Center for Reproductive Medicine, Shandong University, Jinan, Shandong, 250012, China; State Key Laboratory of Reproductive Medicine and Offspring Health, Shandong University, Jinan, Shandong, 250012, China; Key Laboratory of Reproductive Endocrinology of Ministry of Education, Shandong University, Jinan, Shandong, 250012, China; Shandong Key Laboratory of Reproductive Medicine, Jinan, Shandong, 250012, China; Shandong Provincial Clinical Research Center for Reproductive Health, Jinan, Shandong, 250012, China; Shandong Technology Innovation Center for Reproductive Health, Jinan, Shandong, 250012, China; National Research Center for Assisted Reproductive Technology and Reproductive Genetics, Shandong University, Jinan, Shandong, 250012, China.
College of Clinical Medicine, Jining Medical University, Jining, China.
Eur J Obstet Gynecol Reprod Biol. 2024 Jan;292:63-70. doi: 10.1016/j.ejogrb.2023.10.029. Epub 2023 Oct 27.
To evaluate the effect of SARS-CoV-2 infection and vaccination on ovarian reserve.
Relevant articles were identified in the EMBASE, PubMed, and Web of Science databases from January 2020 to May 2023. Available clinical indicators of ovarian reserve, such as anti-Müllerian hormone (AMH), antral follicle count (AFC), follicle-stimulating hormone (FSH), and estradiol (E2), as well as the time interval from infection or vaccination to measurements, were assessed.

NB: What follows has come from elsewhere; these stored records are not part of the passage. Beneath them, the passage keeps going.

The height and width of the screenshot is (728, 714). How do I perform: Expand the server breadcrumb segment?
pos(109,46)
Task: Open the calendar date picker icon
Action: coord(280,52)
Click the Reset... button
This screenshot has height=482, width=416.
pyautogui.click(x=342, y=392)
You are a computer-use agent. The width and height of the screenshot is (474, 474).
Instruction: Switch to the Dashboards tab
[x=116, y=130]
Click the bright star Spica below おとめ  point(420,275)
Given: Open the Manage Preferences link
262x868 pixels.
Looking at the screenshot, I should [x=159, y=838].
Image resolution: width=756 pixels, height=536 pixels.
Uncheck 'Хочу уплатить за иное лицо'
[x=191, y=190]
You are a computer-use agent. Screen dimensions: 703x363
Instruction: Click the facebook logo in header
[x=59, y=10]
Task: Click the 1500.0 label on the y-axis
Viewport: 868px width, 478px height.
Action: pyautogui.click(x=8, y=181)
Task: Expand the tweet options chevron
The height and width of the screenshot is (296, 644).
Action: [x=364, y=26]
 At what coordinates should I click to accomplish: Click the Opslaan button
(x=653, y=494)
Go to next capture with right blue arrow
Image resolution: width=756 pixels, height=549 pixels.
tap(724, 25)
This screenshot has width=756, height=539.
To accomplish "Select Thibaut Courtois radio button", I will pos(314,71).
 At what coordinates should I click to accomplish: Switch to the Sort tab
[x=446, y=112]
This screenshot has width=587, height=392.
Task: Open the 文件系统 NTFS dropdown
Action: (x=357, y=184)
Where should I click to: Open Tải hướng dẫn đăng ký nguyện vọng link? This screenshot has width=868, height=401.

Only 2 studies provided evidence that SARS-CoV-2 infection could damage ovarian function. In a comparison of the vaccinated and unvaccinated groups, although 1 prospective cohort study observed the transient statistically significant decrease on serum AMH levels at 3 or 6 months of follow-up, serum AMH levels remained within the normal reserve range (>1.1 ng/dl) throughout the study period.
Overall, whether ovarian reserve may be affected by SARS-CoV-2 infection remains controversial and further investigations are warranted to clarify this issue. Based on the current evidence, it is safe to assume that COVID-19 vaccination does not exert any adverse effect on ovarian reserve parameters such as AMH, AFC, FSH, and E2, which will provide reassurance for women attempting to fall pregnant.
评估 SARS-CoV-2 感染和接种疫苗对卵巢储备的影响。
在 2020 年 1 月至 2023 年 5 月期间,在 EMBASE、PubMed 和 Web of Science 数据库中检索相关文献。评估了卵巢储备的可用临床指标,如抗苗勒管激素(AMH)、窦卵泡计数(AFC)、卵泡刺激素(FSH)和雌二醇(E2),以及从感染或接种疫苗到测量的时间间隔。
只有 2 项研究提供了 SARS-CoV-2 感染可能损害卵巢功能的证据。在接种组和未接种组的比较中,虽然 1 项前瞻性队列研究观察到接种后 3 或 6 个月血清 AMH 水平有短暂的统计学显著下降,但整个研究期间血清 AMH 水平仍处于正常储备范围内(>1.1ng/dl)。
总体而言,SARS-CoV-2 感染是否会影响卵巢储备仍存在争议,需要进一步研究来阐明这一问题。根据目前的证据,可以安全地假设 COVID-19 疫苗接种对 AMH、AFC、FSH 和 E2 等卵巢储备参数没有任何不良影响,这将为试图怀孕的女性提供安心。